** Work instruction **
In the summary of the primary angioplasty volume study, what statewide mortality rate was used to calculate risk-adjusted mortality?

==== Quoted passage ====

Source: Srinivas VS, et al. Effect of physician volume on the relationship between hospital volume and mortality during primary angioplasty. J Am Coll Cardiol. 2009;53:574-579.
Efforts to decrease door-to-balloon time for primary percutaneous intervention (PCI) in an acute ST elevation myocardial infarction (STEMI), may include preferential triage to hospitals expert in primary PCI, partly because of evidence suggesting better outcomes. Others suggest increasing the number of hospitals capable of performing primary PCI, as more experienced cardiologists are available in community hospitals with high efficacy in primary PCI. This study assesses the interaction between hospital and physician volume for primary PCI in STEMI using the New York State PCI reporting system.
The database consists of all acute STEMI PCI patients in New York over a two-year period (January 2000 to December 2002). PCI was carried out within 12 hours of chest pain, without thrombolytic therapy, by 266 physicians in 7,321 patients with STEMI. The yearly volume of PCI was obtained for each hospital and cardiologist. The major outcome was in-hospital mortality. Hospitals were categorized as < 50 or > 50 cases/year. Physician PCI volumes were categorized by < 10, 10-20, and > 20 cases/yr. Risk-adjusted mortality was calculated and predicted for each patient as the ratio of observed mortality to predicted mortality multiplied by the statewide mortality rate of 3.7%. The independent effect of hospital and physician volume on mortality was tested.
Results: Mortality was lowest in high-volume hospitals and with high-volume physicians (OR .58 and .66, respectively). However, risk-adjusted mortality rates were not statistically different between high-volume physicians in high-volume hospitals vs. low-volume physicians in low-volume hospitals (3.8% vs. 8.4%, p = 0.09). Also, high-volume physicians in low-volume hospitals had a risk-adjusted mortality of 4.8% vs. low-volume physicians of 8.4%. Whereas, in a high-volume hospital, low-volume physicians' mortality rate was 6.5% vs. 3.8% for high-volume physicians. Srinivas et al concluded that physician experience significantly affects the hospital-volume mortality relationship.

==== Provided information ====

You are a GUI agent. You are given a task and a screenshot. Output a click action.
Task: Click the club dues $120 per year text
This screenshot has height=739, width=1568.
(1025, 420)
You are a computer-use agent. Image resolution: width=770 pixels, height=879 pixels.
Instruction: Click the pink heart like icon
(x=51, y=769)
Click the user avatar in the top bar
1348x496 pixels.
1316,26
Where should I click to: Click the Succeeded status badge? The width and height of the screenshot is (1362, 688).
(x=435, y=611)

====

** Exercise solution **
The statewide mortality rate used was 3.7%.